Spark SQL Catalyst optimizer, post query plan optimization, compiles the SQL query to Java code. Without code generation, such query expressions would have to be interpreted for each row of data, by walking down a tree of nodes. This introduces large amounts of branches and virtual function calls that slow down execution. With code generation, a query is collapsed into a single optimized function that eliminates multiple function calls and leverages CPU registers for intermediate data.
This code is then compiled in runtime to Java bytecode using Janino compiler. This presentation focuses on further catalyst code generation optimizations possible using function outlining. Automatic code generation tools generally tend to generate huge optimized functions. Large functions that are frequently executed might degrade runtime performance by preventing JVM optimizations such as function inlining.

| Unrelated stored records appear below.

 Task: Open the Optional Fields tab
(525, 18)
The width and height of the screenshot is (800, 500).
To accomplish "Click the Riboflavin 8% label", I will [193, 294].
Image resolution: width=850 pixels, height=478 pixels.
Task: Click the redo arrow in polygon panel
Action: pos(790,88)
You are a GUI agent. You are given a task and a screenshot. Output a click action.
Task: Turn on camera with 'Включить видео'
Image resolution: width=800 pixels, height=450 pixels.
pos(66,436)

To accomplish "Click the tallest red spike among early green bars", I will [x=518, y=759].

To avoid this, code generation tools should try to contain independent logic into separate functions.
This presentation will take the audience through the Spark Catalyst Code generation, how automatic split of large functions into smaller functions was achieved and the performance benefits associated with it.
Session hashtag: #SAISDD15
Madhusudanan Kandasamy is a Senior Technical Staff Member at IBM Systems - Bangalore.He has more than decade of experience in UNIX Operating System development and is an expert in Virtual Memory Management, Scheduling, malloc subsystem and system level performance tuning of applications. Recently he is focusing on improving the performance of Apache Spark by exploiting hardware features like GPU. He is also a Master Inventor at IBM have 19 patents and 10 research disclosures under his name.

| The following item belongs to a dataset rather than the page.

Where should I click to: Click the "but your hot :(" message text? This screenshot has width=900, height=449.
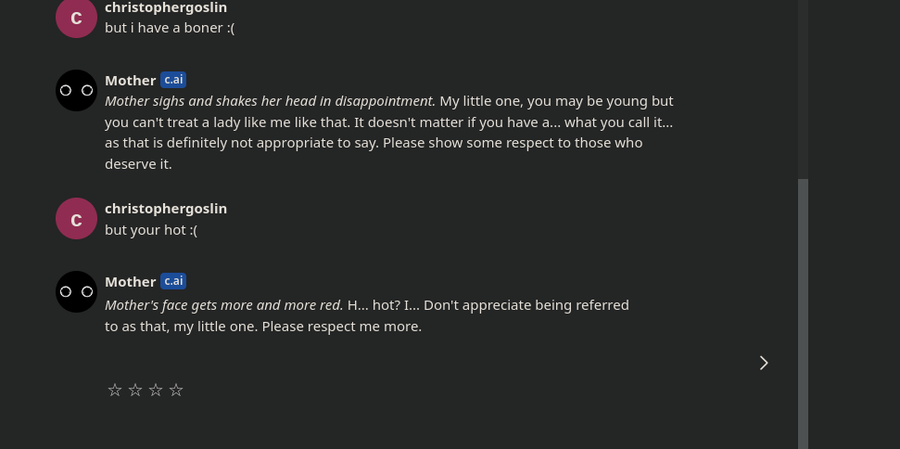tap(151, 230)
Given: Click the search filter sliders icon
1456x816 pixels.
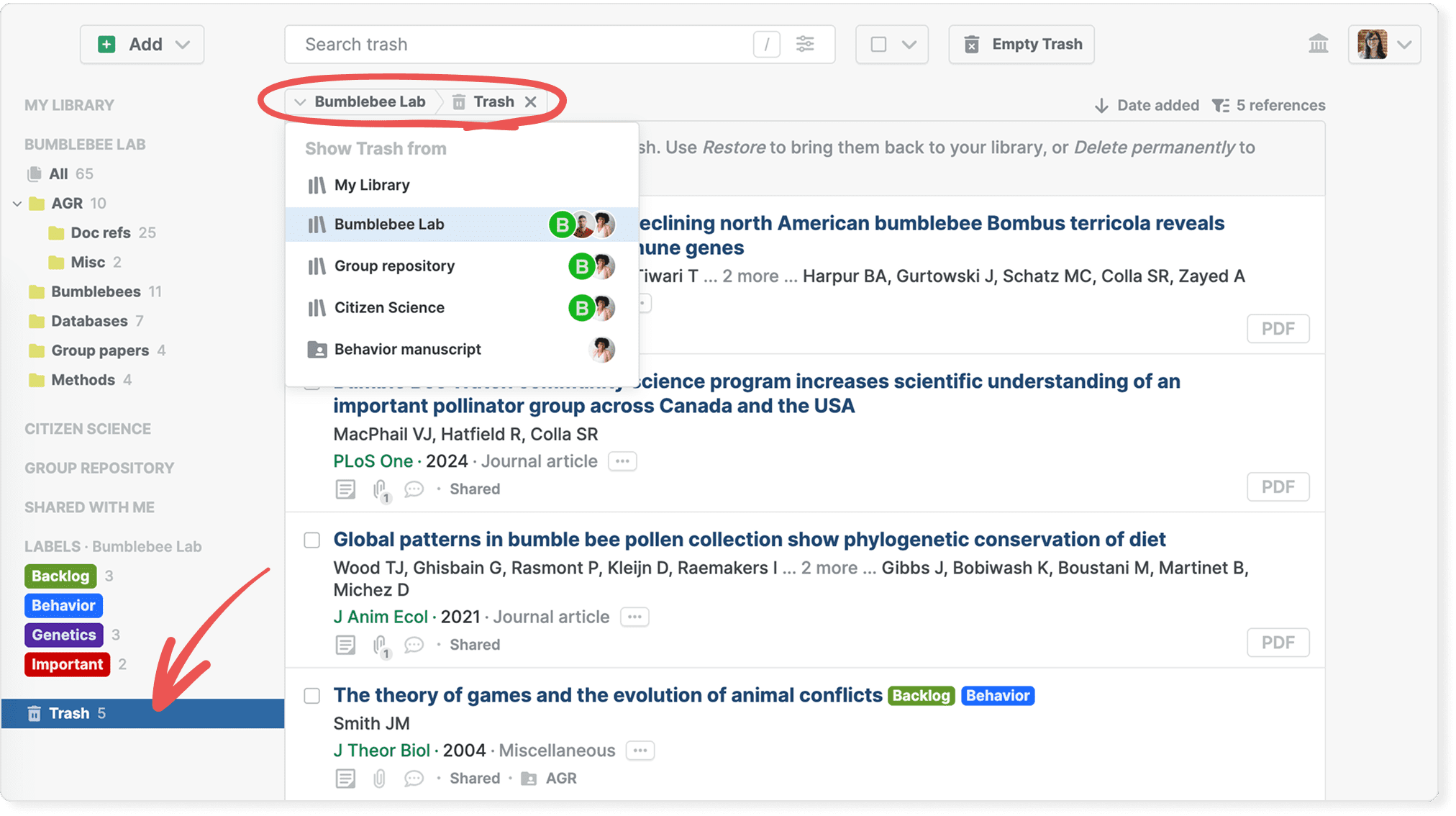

Kavana N Bhat is a Senior Developer with IBM Power Systems Development. She has 16 years of experience and has worked more than a decade in AIX OS development majorly architecting ProbeVue, the Dynamic Tracing Tool and components like WPARS, Debuggers, Pthreads, RAS features etc. She has experience performance tuning Big Data workloads like Apache Spark and Alluxio on POWER. In her recent role, she was involved in the development of IBM's Distributed Deep Learning Library. She holds a BE in CS from NIE, Mysore. She has around 5 Patents, 5 Research Disclosures and has presented at various technical conferences.